[Pixel coordinate grounding data]
*** Begin section ***

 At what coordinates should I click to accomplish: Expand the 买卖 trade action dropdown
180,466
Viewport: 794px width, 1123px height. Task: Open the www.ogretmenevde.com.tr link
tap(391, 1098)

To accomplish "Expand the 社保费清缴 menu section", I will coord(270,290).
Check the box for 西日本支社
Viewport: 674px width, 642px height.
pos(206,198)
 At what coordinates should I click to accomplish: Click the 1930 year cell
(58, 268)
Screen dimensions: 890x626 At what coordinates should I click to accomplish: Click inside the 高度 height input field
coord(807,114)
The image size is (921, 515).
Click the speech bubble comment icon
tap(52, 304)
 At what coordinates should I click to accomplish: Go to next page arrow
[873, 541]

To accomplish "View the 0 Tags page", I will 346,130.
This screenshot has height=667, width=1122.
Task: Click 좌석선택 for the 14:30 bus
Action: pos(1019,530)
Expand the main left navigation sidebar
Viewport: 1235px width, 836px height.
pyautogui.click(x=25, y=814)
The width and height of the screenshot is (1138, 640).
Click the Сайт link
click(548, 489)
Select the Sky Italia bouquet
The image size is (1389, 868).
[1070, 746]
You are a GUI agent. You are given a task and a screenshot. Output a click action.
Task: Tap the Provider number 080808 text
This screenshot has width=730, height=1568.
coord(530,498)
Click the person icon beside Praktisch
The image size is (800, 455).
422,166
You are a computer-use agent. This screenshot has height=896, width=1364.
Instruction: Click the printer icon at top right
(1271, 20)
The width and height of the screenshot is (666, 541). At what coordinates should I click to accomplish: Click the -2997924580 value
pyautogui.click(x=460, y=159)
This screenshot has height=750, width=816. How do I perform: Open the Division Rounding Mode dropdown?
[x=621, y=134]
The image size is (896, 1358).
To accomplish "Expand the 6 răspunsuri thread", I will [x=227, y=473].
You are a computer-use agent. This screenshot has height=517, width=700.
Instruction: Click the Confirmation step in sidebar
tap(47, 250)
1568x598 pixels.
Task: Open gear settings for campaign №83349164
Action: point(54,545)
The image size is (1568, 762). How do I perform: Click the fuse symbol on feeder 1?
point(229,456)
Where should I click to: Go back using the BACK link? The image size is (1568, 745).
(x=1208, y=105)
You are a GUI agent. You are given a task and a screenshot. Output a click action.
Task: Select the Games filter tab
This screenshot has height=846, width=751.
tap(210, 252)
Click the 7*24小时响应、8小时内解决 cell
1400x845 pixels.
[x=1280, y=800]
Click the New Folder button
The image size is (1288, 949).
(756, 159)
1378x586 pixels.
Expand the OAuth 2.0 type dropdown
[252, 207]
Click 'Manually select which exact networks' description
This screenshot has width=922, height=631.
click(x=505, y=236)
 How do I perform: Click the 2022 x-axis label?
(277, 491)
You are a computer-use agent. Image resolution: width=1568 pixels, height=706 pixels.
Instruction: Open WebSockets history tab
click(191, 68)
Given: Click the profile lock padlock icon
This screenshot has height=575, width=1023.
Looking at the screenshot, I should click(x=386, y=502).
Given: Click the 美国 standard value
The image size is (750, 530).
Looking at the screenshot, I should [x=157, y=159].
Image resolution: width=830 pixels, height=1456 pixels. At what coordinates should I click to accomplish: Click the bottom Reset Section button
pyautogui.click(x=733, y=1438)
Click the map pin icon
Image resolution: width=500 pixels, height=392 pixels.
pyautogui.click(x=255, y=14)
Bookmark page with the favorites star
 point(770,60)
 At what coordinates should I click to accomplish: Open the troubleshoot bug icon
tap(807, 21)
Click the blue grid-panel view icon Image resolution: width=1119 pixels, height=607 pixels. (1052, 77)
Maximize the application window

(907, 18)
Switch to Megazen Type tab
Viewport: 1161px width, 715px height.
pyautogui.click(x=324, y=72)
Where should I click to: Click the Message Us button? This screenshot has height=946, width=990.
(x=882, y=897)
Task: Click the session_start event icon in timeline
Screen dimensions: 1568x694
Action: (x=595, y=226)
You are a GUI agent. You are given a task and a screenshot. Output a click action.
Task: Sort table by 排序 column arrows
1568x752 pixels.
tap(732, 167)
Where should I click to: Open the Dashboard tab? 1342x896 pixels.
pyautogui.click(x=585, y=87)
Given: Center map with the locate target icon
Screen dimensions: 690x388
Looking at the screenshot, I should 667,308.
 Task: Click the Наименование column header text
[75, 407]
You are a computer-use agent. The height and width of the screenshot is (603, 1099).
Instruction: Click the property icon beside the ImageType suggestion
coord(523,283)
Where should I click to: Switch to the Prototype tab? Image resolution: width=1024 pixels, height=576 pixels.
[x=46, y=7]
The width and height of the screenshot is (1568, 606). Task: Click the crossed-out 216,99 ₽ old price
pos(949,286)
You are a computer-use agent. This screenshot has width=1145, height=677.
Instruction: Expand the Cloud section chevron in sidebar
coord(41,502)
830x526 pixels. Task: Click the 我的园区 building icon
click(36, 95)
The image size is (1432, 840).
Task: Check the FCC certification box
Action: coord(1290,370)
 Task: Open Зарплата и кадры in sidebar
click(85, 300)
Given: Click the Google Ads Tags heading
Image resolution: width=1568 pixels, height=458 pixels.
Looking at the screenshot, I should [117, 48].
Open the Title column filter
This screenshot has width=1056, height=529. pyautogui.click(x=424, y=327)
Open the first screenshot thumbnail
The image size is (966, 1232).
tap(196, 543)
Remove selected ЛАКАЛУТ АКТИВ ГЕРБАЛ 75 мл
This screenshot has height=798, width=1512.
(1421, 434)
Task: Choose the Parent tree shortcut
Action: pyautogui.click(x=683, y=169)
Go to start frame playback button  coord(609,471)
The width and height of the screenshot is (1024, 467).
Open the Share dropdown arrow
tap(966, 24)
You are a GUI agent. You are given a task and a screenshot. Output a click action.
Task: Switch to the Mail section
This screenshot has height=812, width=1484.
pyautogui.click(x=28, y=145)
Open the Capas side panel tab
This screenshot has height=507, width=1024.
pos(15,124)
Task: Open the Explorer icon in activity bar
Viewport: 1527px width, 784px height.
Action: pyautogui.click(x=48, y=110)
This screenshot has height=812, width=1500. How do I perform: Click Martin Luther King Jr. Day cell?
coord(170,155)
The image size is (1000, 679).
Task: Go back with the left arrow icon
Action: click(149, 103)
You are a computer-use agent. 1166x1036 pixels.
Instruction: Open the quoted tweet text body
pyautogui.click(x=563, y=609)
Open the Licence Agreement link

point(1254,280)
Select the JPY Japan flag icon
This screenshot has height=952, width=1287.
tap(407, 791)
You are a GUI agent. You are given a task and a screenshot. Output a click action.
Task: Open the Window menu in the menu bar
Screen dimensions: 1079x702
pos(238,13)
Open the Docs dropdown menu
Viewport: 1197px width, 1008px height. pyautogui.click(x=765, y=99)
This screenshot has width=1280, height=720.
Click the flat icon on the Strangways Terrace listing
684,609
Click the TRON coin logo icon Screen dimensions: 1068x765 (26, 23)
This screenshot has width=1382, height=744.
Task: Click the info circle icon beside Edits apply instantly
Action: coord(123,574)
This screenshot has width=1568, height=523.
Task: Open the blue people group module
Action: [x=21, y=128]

*** End section ***

=== EXERCISE OBJECTIVE ===
Reading the records above, count the lines that include "computer" and say only how many.

=== ANSWER BELOW ===
6